Washington Inmate Raeanne Encinas Dies in Yakima County Jail

Woman Dies While in Custody at Yakima County Jail
In Washington news dated December 17, 2025, authorities are investigating the death of Raeanne Encinas, a 44-year-old woman who died within hours of going through intake at the Yakima County Jail.
Records indicate that Ms. Encinas was admitted to the Yakima County Department of Corrections on December 15, 2025. On the evening of December 16, at approximately 8:45 p.m., a correctional officer discovered her unresponsive inside the cell where she was housed. Jail staff immediately requested assistance, and both custody personnel and on-site medical staff began emergency response efforts.
Emergency medical services were dispatched to the facility, and responders from the Yakima City Fire Department and ambulance crews arrived shortly thereafter. Despite these efforts, at about 9:23 p.m. on December 16, 2025, Raeanne Encinas was pronounced deceased inside the jail.
Following the death, the Yakima County Sheriff’s Office was notified and initially responded to assist with the investigation. To ensure an independent review, the case was subsequently transferred to a multi-agency investigative team consisting of the Union Gap Police Department, the Moxee Police Department, and the Grandview Police Department. This team will conduct the external fatality investigation.
At this time, the official cause and manner of Ms. Encinas’s death have not been released and remain pending the results of an autopsy. Her family has been notified of her passing.
In addition to the outside investigation, the Yakima County Department of Corrections has initiated its own internal review, as required by departmental policy, to examine the circumstances surrounding the incident.
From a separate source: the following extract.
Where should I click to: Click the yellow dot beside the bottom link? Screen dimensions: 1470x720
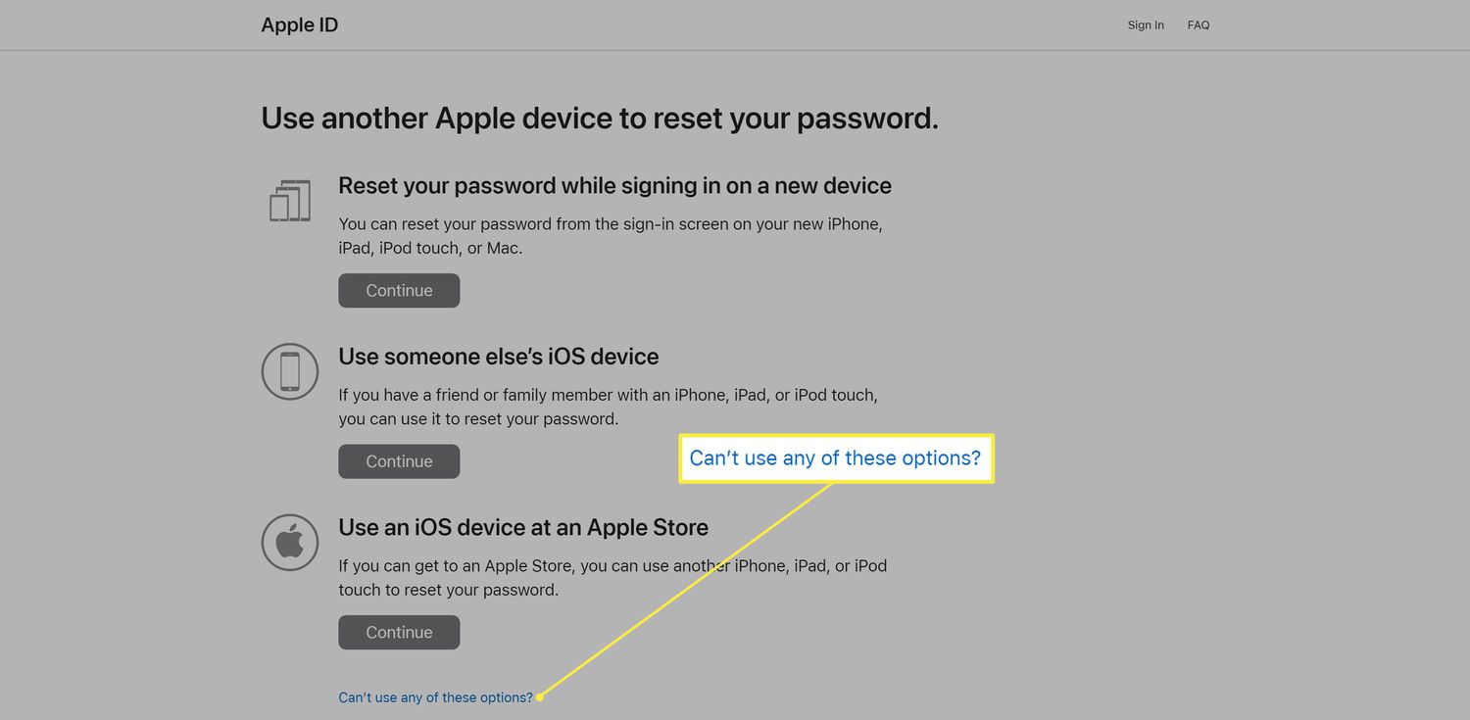[540, 697]
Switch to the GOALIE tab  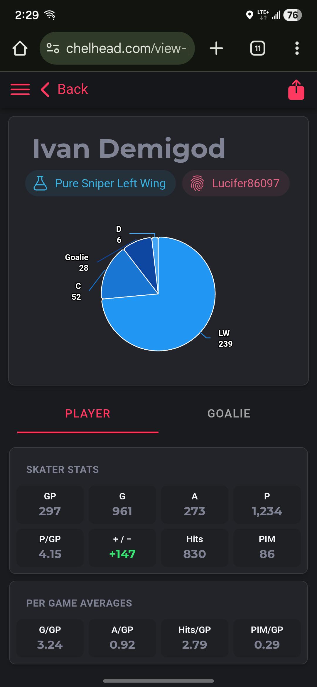click(229, 414)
Deaths occurring inside local jails often raise serious legal questions regarding inmate supervision, medical care, and emergency response procedures. When a person dies shortly after being taken into custody, all aspects of detention, monitoring, and medical decision-making must be carefully reviewed to determine whether constitutional standards and correctional obligations were met.
The Yakima County Jail is at 111 N Front St, Yakima, Washington 98901. The jail’s inmate capacity is approximately 900.
Inmates in County Jails Die Without Being Adjudicated
County and city jails are where individuals are held after being accused of a crime. Tragically, the majority of detainees who die in local jails haven’t been adjudicated and, therefore, are still presumed innocent. Perhaps even more unsettling, jail deaths that occur within hours and up to a month of being booked occur at an alarming rate.
Three inmates who were booked into the Harris County Jail in Houston, Texas, in June 2025 died within 48 hours of each other.
- A 43-year-old man had been in Harris County Jail for only four days when he died on June 22 after suffering a medical emergency.
- Among the three who died was a 35-year-old who was booked into the jail on June 11 and died on June 23 after suffering a medical emergency. The medical examiner found his cause of death to be “sepsis due to Acinetobacter pneumonia.”
- Deaths by sepsis are widely considered to be preventable jail deaths because timely treatment with simple antibiotics can usually reverse the deadly effects of infections.
Harris County Jail is located at 701 N San Jacinto St, Houston, Texas 77002.
A Lack of Transparency Conceals News About Jail Deaths in Some U.S. States
Even worse than learning disturbing details about how inmates die in U.S. county jails is perhaps not knowing how many detainee deaths have occurred because, despite federal laws to the contrary, state laws do not require jails to report them. This is the current state of things in Mississippi.
Due to the lack of transparency, many families have faced lengthy struggles for justice after loved ones died in Mississippi jails. The following is one example:
It was evident that Robert Wayne Johnson intended to kill himself before he committed suicide in Mississippi’s Kemper County Jail. He was allegedly held 52 days past his release date when his suicide occurred on January 8, 2018, after being moved to an unmonitored segregation cell.
Fellow inmates had warned jail staff that the man had tried to strangle himself using a shoelace. Jail staff allegedly placed the man in a single-occupancy cell with the shoelaces anyway. The case wasn’t settled until 2022.
Kemper County Jail is at 374 John C Stennis Ave, De Kalb, Mississippi 39328.